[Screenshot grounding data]
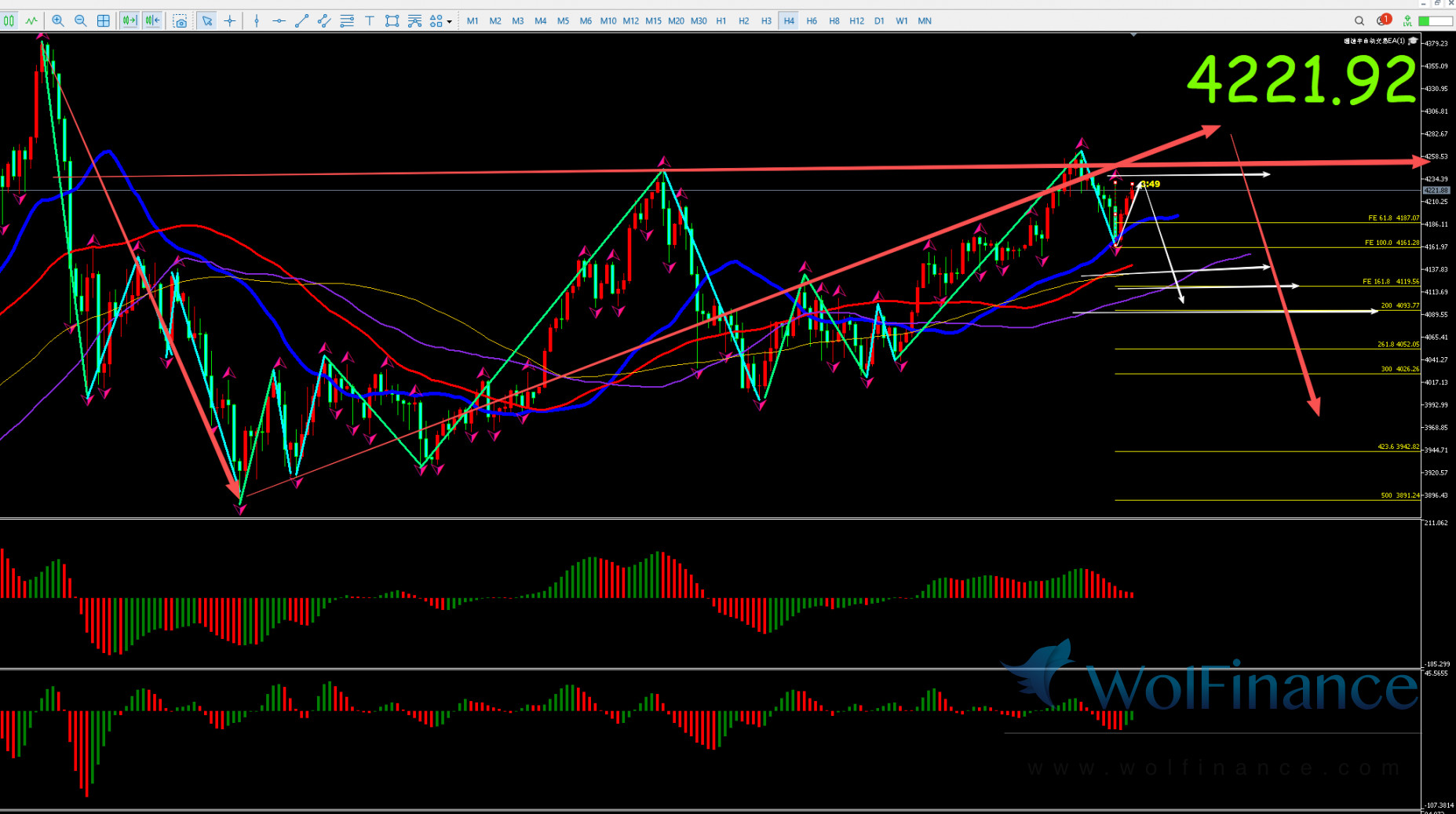Toggle chart auto-scroll to latest bar
The image size is (1456, 814).
coord(130,21)
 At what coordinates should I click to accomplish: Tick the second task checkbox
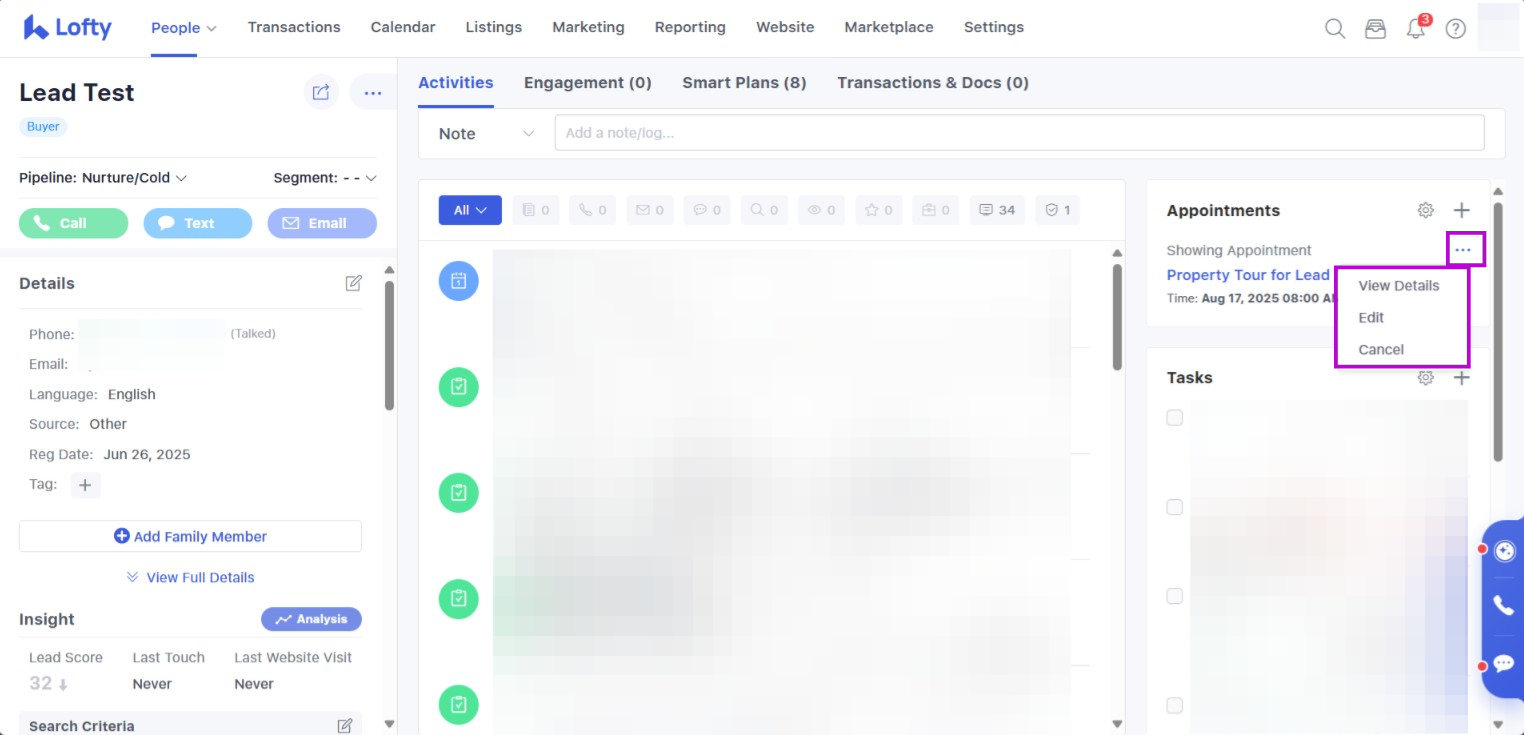1175,507
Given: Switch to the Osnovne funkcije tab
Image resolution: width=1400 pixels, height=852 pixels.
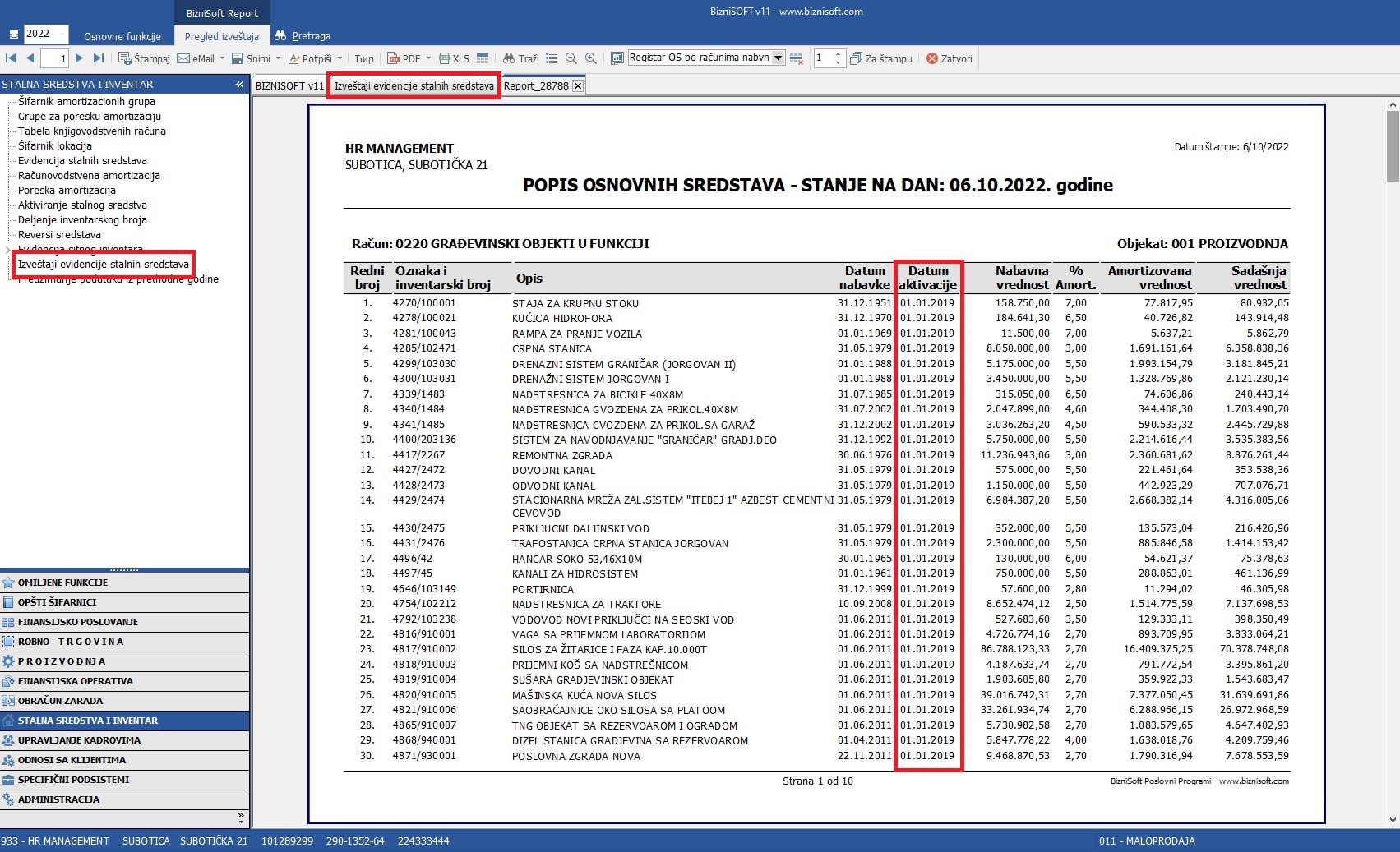Looking at the screenshot, I should [x=122, y=36].
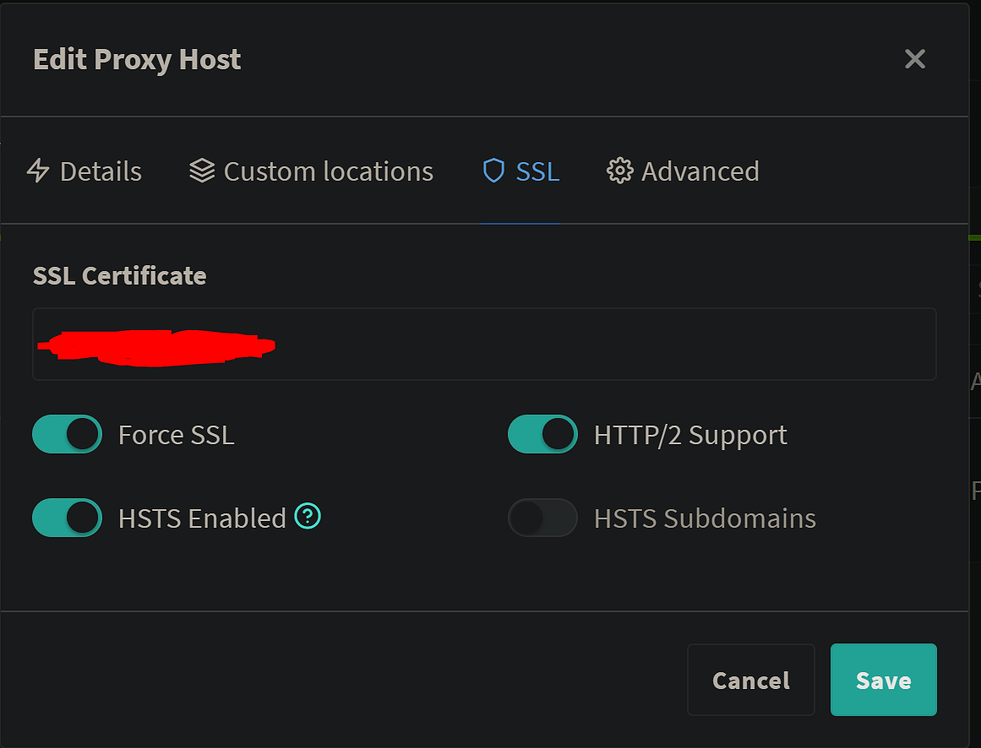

# WHAT NEEDS TO BE DONE:
Return only the lines from the one that contains "Given: Switch to the Osnovne funkcije tab" through the closing line of the data, inclusive, reproduced exactly and with every picture left out.

# RESPONSE TO THE TASK:
Given: Switch to the Osnovne funkcije tab
Image resolution: width=1400 pixels, height=852 pixels.
Looking at the screenshot, I should [x=122, y=36].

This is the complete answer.